My dear friend R has passed away. It came as a shock. I knew he was ill but it hadn’t occured to me that he might die. He was a force, such a strong, singular individual.  Complex, witty, acerbic—understanding the absurdity of our obsessions—R was our friendly neighborhood court jester. I mean that with the utmost respect. One must be brilliant in order to poke fun and criticize with impunity. A true iconoclast, holding several degrees, in physics and philosophy, he’d been a conscientious objector, imprisoned at McNeil Island Federal Penitentiary in Washington for three years. Brave and compassionate, he was a loving father and a volunteer who worked in malaria camps, for the World Health Organization and to end poverty. He wanted to save people.

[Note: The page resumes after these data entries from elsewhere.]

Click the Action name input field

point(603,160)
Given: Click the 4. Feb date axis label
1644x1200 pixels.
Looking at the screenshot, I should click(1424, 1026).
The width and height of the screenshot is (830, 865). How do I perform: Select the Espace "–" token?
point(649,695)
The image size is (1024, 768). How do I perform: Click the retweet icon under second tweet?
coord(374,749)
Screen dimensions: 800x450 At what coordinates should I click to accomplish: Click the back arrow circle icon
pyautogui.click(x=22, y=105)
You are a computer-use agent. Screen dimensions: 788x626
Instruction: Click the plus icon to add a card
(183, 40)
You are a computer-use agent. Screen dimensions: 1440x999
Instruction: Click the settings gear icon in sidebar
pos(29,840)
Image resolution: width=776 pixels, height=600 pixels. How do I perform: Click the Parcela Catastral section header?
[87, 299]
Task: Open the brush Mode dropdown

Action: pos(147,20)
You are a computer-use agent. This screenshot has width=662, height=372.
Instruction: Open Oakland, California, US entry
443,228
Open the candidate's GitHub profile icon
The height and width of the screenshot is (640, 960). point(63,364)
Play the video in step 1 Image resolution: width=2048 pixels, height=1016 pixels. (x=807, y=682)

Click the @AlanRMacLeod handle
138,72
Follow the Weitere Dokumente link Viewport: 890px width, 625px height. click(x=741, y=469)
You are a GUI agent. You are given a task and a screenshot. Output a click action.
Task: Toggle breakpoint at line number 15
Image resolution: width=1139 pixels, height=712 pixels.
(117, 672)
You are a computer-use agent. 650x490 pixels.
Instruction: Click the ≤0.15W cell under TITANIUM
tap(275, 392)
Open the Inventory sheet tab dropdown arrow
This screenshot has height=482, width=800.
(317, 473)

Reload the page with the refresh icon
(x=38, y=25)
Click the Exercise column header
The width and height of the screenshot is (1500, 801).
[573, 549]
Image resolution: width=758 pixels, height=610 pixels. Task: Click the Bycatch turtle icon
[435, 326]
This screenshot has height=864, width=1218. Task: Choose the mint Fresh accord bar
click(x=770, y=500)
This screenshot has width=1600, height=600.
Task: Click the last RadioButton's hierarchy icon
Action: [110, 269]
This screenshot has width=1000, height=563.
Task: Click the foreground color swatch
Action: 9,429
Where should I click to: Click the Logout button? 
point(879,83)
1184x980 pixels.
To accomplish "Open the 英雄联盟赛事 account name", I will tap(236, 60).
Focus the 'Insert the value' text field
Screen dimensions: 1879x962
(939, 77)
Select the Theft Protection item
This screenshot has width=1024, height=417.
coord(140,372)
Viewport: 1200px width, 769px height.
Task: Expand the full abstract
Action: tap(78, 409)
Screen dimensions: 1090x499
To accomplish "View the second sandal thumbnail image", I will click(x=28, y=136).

Higher consciousness–of utmost importance–sustained him. He put a lot of faith in reason, in the mind, especially his own, berating himself for a dwindling vocabulary while accepting that non-verbal communication was most effective, even required in prison. I think he possessed that “wistful eye” before he was incarcerated. It was a most observant eye, an appreciative eye, a lover of beauty’s eye.

Art too was vital of course and he always encouraged me in mine, even had me convinced I was invincible.  And with nothing sacred, we shared many laughs. Reading R’s letters from prison, I am struck by the intensity of his desire, how, never feeling shame, R never forsakes it. He identifies with the tough, feral cats inhabiting the periphery, the gentle cows and the little birds fighting for survival more than his fellow inmates-draft dodgers, knowing salvation is not imminent for any of them.

R railed against darkness, ignorance, seeking the sun, light, while weathering the banal, the insidious, living his politics as much as anyone can in this brutal world.  Ironic that he wound up residing on an island after being trapped upon one but R knew the human spirit mattered as well, and more than the physical being. “I won’t be institutionalized.”

Driving into the Cove the other day, I kept glancing up at the North Shore mountaintops luminescent in the fading light, far away trees gleaming green as emeralds. So moving! To tears, and though aware that I was thinking of R, knew that I wept for us all. Still, I was happy, just to be here, to be alive, to see such incredible things, know such remarkable beings.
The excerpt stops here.